To be clear, I'm not sure that conclusion relates to your previous point (please correct me if I misunderstood). But in any case, this is an invariant that we must enforce. We can't ever allow a write-query to mix tables from different chains since validators can sync them at different speeds.

Yeah. It was not related.

Uhm, I'll derail from your point a bit. If we allow joins, the rowid to be used in the order by might be a bit complicated.
If we join 3 tables, we'd have to be sure that the rowid used in the order by doesn't have repeated rows in the JOIN result. If that's the case, we could still have nondeterministic order if we don't force more rowids.
Makes some sense?

Good point! Looks like the JOIN falls in the same case as the UNION and subqueries (you lose access to rowid along the way):

sqlite> select t.* from t, t2 ORDER BY rowid;
Parse error: no such column: rowid
  select t.* from t, t2 ORDER BY rowid;
                   error here ---^

Going to rectify something I said above "I'm going to assume an UPDATE + SELECT is deterministic by the nature of the statement.". That is only true if there is a one-to-one mapping between the target table and the FROM clause results. From docs:

If the join between the target table and the FROM clause results in multiple output rows for the same target table row, then only one of those output rows is used for updating the target table. The output row selected is arbitrary and might change from one release of SQLite to the next, or from one run to the next.

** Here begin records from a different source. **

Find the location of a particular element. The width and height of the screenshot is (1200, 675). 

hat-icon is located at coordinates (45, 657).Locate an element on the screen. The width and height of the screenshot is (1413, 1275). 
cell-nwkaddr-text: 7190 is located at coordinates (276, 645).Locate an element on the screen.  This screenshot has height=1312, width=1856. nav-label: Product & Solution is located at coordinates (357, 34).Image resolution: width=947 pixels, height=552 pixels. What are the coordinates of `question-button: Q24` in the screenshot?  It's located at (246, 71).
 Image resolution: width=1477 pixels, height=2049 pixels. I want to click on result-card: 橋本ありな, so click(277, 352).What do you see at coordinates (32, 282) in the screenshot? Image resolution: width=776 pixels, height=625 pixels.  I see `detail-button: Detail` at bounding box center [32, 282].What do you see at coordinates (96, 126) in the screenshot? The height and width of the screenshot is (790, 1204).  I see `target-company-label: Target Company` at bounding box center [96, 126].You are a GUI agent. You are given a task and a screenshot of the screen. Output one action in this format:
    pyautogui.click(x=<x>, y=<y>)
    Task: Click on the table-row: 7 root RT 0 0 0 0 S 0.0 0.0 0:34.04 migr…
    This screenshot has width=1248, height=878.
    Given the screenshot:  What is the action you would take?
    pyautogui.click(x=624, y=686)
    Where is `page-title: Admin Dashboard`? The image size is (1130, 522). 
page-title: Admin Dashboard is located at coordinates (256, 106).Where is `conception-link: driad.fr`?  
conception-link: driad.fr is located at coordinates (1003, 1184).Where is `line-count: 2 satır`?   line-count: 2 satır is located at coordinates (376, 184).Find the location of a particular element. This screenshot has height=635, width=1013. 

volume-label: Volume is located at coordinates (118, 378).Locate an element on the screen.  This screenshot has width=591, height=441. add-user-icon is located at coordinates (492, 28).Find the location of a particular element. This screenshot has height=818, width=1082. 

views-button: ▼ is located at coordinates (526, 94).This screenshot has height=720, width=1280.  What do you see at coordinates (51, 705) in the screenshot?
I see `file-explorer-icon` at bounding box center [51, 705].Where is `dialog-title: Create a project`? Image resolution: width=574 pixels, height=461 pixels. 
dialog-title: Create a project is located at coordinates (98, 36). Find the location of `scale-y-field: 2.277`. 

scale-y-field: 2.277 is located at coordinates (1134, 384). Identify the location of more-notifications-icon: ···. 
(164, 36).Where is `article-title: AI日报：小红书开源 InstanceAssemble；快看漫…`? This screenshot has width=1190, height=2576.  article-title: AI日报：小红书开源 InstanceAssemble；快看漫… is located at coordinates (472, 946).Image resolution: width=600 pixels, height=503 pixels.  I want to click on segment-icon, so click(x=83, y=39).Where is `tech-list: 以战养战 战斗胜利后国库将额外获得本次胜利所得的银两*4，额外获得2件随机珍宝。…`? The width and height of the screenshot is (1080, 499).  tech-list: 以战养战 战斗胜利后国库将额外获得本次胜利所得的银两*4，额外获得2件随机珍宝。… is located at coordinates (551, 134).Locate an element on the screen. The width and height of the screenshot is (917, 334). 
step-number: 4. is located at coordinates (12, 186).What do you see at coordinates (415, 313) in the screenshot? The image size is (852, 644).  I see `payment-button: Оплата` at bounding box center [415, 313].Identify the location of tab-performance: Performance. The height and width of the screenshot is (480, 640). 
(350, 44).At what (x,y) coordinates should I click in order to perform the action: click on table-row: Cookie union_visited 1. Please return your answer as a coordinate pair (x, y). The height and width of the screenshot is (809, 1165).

That would be very hard to check in the parser. So, not sure how we would move forward with UPDATE + SELECT.

Summary of the above discussion

INSERT + SELECT

  • Cannot support UNIONs, JOINs, and subqueries (only flattened SELECTs with direct table access)
  • Only allow references to tables in the same chain
  • For now, block HAVING and GROUP BY until we understand how they behave better
  • Gotta force an ORDER BY rowid

This is pretty limiting but we still would be able to support the data migration/copy use case, which is a big win:

INSERT INTO table2 (column1, column2, column3, ...)
SELECT column1, column2, column3, ...
FROM table1
WHERE condition;

UPDATE+ SELECT

I'm afraid we cannot support it because of the following problem

If the join between the target table and the FROM clause results in multiple output rows for the same target table row, then only one of those output rows is used for updating the target table. The output row selected is arbitrary and might change from one release of SQLite to the next, or from one run to the next.

Checking if the query would fall in that case would be pretty hard.

Ok, awesome, and thanks for this summary. Yes this still seems worth it, especially for the ability to copy table content etc. This is actually a bit of a super power that is actually a bit of a differentiator for Tableland over other blockchain storage solutions in some respect.